However, Arabidopsis FtsZ transgenic plants and arc
mutants with a few enlarged chloroplasts per cell are
not distinguishable from wild-type plants in outward
appearance and growth (Pyke et al., 1994; Robertson
et al., 1995, 1996; Osteryoung et al., 1998). In this
respect, transgenic tobacco plants are different from
the arc mutants and transgenic plants of Arabidopsis.
Considering the observed plant productivity and leaf
mesophyll functionality in photosynthesis, these differences in growth patterns imply that cells with
many small and/or rapidly moving chloroplasts derive certain benefits in absorption and utilization of
light energy that are not available to cells with a few
gigantic and/or slowly moving chloroplasts.

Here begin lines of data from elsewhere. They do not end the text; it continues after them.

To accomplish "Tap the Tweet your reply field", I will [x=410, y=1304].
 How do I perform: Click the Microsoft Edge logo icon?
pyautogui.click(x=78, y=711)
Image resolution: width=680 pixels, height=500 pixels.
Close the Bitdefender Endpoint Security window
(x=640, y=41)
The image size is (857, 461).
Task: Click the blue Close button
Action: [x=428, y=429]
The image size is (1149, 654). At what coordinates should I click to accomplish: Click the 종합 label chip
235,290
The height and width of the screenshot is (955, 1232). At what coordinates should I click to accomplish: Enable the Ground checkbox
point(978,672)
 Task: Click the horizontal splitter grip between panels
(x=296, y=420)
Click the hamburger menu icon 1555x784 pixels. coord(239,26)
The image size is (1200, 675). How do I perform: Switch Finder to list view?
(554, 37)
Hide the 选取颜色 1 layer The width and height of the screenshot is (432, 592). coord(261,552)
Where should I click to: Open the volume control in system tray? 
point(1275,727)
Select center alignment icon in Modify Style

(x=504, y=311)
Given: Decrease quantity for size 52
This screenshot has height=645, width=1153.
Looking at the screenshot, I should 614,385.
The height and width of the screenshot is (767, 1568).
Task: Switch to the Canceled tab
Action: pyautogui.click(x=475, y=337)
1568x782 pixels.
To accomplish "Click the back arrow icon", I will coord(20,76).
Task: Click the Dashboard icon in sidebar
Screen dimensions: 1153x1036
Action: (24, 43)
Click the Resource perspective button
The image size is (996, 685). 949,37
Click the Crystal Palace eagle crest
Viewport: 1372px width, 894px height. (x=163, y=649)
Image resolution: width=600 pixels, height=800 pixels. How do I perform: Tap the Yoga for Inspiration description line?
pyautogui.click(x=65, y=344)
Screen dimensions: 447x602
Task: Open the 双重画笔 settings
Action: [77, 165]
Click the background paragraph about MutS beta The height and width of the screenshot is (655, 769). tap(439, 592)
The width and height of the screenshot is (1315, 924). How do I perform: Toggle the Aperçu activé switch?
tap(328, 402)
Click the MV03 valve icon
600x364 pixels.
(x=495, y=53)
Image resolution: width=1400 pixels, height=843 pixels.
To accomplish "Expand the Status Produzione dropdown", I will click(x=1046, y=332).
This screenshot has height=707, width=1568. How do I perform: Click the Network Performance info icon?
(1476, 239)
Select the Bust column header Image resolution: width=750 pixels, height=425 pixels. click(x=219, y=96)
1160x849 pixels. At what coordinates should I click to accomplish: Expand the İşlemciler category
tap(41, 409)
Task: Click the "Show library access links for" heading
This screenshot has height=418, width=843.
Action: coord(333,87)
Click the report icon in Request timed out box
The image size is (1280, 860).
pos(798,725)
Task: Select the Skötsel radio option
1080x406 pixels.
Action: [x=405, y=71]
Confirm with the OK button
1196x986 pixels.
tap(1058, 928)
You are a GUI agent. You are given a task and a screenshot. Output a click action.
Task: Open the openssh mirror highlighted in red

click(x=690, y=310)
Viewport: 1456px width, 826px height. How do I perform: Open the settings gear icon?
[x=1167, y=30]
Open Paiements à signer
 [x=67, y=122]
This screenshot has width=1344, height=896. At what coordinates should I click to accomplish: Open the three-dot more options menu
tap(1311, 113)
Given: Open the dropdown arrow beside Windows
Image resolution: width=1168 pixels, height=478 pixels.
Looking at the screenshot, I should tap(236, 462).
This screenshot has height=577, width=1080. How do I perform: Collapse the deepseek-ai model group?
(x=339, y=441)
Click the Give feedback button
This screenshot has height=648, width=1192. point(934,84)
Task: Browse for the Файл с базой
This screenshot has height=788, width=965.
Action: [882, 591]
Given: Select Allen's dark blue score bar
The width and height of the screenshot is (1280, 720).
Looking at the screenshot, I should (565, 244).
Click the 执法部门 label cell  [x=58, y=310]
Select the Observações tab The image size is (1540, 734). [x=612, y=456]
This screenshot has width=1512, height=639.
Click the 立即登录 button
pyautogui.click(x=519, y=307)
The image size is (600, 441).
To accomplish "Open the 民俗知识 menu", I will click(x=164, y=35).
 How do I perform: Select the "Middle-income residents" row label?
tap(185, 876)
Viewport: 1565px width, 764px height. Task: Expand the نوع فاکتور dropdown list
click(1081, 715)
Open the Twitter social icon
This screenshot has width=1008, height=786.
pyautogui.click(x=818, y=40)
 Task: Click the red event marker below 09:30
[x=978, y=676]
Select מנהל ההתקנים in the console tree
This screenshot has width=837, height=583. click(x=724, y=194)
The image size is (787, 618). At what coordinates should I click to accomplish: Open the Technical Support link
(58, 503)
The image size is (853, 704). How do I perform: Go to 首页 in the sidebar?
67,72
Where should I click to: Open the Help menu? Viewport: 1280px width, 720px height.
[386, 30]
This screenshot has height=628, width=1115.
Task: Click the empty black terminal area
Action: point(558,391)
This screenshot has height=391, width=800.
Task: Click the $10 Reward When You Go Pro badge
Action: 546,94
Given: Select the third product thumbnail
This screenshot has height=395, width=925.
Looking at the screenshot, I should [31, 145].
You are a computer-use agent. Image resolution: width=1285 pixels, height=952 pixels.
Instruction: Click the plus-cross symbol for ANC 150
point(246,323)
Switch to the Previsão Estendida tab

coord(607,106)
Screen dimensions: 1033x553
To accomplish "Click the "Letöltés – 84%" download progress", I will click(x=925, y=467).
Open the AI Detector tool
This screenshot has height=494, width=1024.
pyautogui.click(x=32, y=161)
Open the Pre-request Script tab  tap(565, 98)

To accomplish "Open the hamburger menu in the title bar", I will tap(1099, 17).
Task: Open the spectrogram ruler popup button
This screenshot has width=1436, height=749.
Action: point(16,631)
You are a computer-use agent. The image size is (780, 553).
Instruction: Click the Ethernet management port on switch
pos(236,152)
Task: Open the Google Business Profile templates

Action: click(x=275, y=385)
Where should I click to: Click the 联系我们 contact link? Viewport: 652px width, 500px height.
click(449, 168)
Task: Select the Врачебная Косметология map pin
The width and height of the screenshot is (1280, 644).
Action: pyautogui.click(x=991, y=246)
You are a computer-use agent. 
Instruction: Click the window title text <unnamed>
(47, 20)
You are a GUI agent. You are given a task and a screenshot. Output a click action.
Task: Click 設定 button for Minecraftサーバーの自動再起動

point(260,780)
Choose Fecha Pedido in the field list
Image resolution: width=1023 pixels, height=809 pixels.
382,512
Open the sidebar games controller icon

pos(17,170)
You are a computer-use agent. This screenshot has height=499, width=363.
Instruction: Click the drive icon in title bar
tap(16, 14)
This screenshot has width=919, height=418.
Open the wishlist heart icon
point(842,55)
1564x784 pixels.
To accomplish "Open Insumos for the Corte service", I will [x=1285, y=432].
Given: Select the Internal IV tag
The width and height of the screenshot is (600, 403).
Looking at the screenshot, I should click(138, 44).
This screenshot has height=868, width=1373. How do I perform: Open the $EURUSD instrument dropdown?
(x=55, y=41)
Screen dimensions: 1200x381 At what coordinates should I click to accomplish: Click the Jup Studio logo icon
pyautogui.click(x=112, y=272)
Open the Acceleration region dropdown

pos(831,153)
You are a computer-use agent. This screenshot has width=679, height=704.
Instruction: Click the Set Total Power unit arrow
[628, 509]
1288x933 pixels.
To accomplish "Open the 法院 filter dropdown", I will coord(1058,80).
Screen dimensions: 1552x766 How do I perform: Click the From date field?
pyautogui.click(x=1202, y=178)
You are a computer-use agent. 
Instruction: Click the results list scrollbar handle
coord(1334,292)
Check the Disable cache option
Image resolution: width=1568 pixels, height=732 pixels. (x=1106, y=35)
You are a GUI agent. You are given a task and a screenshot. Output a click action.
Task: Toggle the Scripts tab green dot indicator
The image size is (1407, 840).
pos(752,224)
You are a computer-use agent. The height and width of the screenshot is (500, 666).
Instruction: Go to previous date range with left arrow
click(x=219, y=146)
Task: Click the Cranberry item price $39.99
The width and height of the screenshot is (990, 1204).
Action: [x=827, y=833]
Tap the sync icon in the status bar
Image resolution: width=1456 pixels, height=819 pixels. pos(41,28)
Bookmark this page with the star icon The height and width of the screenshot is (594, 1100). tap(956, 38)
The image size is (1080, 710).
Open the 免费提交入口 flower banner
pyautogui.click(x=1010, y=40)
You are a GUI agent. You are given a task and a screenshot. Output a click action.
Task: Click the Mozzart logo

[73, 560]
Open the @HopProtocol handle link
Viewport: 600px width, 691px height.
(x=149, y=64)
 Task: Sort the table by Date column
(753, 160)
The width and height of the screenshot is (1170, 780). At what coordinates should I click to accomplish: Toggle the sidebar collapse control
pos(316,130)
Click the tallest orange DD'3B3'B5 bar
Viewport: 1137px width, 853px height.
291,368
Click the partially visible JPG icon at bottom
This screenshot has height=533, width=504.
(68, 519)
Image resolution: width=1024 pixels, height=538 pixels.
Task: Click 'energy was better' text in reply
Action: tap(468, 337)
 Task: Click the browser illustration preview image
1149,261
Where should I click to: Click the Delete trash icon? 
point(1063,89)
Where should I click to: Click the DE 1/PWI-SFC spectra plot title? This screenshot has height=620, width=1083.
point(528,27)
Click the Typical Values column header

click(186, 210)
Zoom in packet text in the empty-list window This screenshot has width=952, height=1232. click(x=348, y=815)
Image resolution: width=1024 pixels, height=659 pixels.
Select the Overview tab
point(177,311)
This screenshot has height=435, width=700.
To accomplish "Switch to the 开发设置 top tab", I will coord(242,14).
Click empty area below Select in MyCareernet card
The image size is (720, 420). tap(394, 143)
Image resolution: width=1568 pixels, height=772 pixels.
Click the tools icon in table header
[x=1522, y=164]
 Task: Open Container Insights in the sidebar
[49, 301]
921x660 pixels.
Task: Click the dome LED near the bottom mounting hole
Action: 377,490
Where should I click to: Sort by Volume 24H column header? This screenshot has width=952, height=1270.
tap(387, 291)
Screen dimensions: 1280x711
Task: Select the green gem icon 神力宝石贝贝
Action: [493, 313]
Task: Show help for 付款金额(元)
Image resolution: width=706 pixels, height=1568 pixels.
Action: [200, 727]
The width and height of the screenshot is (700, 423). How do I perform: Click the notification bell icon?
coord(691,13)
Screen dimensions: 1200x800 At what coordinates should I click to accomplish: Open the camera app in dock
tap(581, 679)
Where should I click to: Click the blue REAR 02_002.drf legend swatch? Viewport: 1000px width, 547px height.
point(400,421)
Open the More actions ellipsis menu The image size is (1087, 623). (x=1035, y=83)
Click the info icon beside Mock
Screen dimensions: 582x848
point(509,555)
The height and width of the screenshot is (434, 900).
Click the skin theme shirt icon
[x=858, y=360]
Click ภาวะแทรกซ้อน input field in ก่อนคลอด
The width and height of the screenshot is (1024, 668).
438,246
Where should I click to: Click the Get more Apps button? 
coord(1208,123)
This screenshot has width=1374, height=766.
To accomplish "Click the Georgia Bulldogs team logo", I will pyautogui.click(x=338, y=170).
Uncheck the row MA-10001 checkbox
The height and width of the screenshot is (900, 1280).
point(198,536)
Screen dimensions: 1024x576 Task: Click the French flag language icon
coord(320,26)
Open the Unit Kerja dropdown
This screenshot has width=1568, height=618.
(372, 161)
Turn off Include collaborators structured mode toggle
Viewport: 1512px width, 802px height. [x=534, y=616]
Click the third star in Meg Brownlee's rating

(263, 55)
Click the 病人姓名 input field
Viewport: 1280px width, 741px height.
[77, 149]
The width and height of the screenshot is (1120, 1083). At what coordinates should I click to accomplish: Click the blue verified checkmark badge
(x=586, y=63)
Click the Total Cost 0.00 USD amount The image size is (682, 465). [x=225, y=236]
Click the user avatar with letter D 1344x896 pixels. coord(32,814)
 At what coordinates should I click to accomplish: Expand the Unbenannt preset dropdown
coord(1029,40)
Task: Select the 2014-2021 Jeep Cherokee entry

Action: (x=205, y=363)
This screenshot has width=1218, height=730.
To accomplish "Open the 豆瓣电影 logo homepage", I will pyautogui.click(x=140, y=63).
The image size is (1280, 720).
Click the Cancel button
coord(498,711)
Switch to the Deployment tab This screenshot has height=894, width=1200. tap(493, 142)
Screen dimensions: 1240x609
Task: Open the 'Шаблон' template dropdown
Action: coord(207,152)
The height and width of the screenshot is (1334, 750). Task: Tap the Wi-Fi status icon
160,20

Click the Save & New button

Plant
growth ultimately depends on leaf photosynthesis,
which is determined by the rate of excitation of the
photosystem and utilization of this excitation energy
through electron transport and metabolism, as constrained by the supply of carbon dioxide to Rubisco
(Huner et al., 1998). Therefore, although there are
differences in assimilation allocation among organs
between wild-type and transgenic plants, some of the
differences in plant growth arise from changes in
either the photosynthetic structure or the functional
performance of the photosynthetic apparatus
(Slatyer, 1970). To clarify this point, we first examined the ultrastructure of the chloroplast and the
relative stoichiometry of various photosynthetic
components (Figs. 1 and 2). The ultrastructure of the
chloroplast, including the degree of grana stacking
that is involved in adjustment of the photosynthetic
apparatus to a fluctuating light environment, is common to both wild-type and transgenic plants. Further, quantification of the photosynthetic components involved in light energy absorption and
electron transport, carbon dioxide fixation, and carbon assimilation rates clearly indicates that all of the
photosynthetic components measured are similar in
the two plant types. All ultrastructural, biochemical,
and gas exchange data indicate strongly against a
growth difference being due to a change in the composition of the chloroplasts induced by inhibiting
chloroplast division.
Despite similar photosynthetic structures and functions at the subchloroplast level, differences were
observed at the whole organism level. The growth
performance of transgenic plants with a few enlarged
chloroplasts was inferior to plants with many small
chloroplasts. To determine whether inefficient light
absorption is responsible for this observed difference
in growth performance, we measured the physical
antenna size of the two photosystems and the rearrangement ability of the chloroplasts. The rate of
light absorption per reaction center is determined by
the physical antenna size of each photosystem (Mauzerall and Greenbaum, 1989; Huner et al., 1998) and
the arrangement of chloroplasts (Haupt and Scheuerlein, 1990; Augustynowicz and Gabrys, 1999). The
Plant Physiol. Vol. 129, 2002
Chl contents, the Chl a/b ratio, and western-blot data
for Lhca1 and Lhcb1, which are parameters often
used to describe the physical antenna size, were comparable between the two types (Table I; Fig. 2). However, dramatic differences in chloroplast rearrangement and leaf optical properties between wild-type
and transgenic plants were observed (Figs. 3 and 4A;
Table II). This indicates involvement of chloroplast
movement in the observed differences in plant
growth. Decreased growth is probably due to decreased light absorption (limiting conditions) and an
increased susceptibility to photoinhibition (highlight conditions). Under limiting light, photosynthesis is often limited by the rate of light absorption,
which is, in turn, dependent on the physical antenna
size. However, the fact that the physical antenna
sizes are comparable between the two types of plants
indicates that the observed differences in growth performance under low-light conditions result from leaf
optical changes at the whole plant level, not at the
leaf level.
In productive agricultural ecosystems, the values
of the leaf area index and the ratio of photosynthetic
leaf area to covered ground area fall in the range of 3
to 5 (Hopkins, 1999). This means that utilization of
light by leaves in the canopy is an important factor in
plant productivity. At the whole plant level, a lowered transmittance in the outermost leaves of transgenic plants might result in a limitation of light available for photosynthesis to inner leaves in the canopy,
especially when the light supply is the limiting factor
for photosynthesis in these leaves. Because the availability of light for plants growing under lightlimiting conditions is the most important factor determining photosynthetic activity, a lowered transmittance results in decreased primary productivity.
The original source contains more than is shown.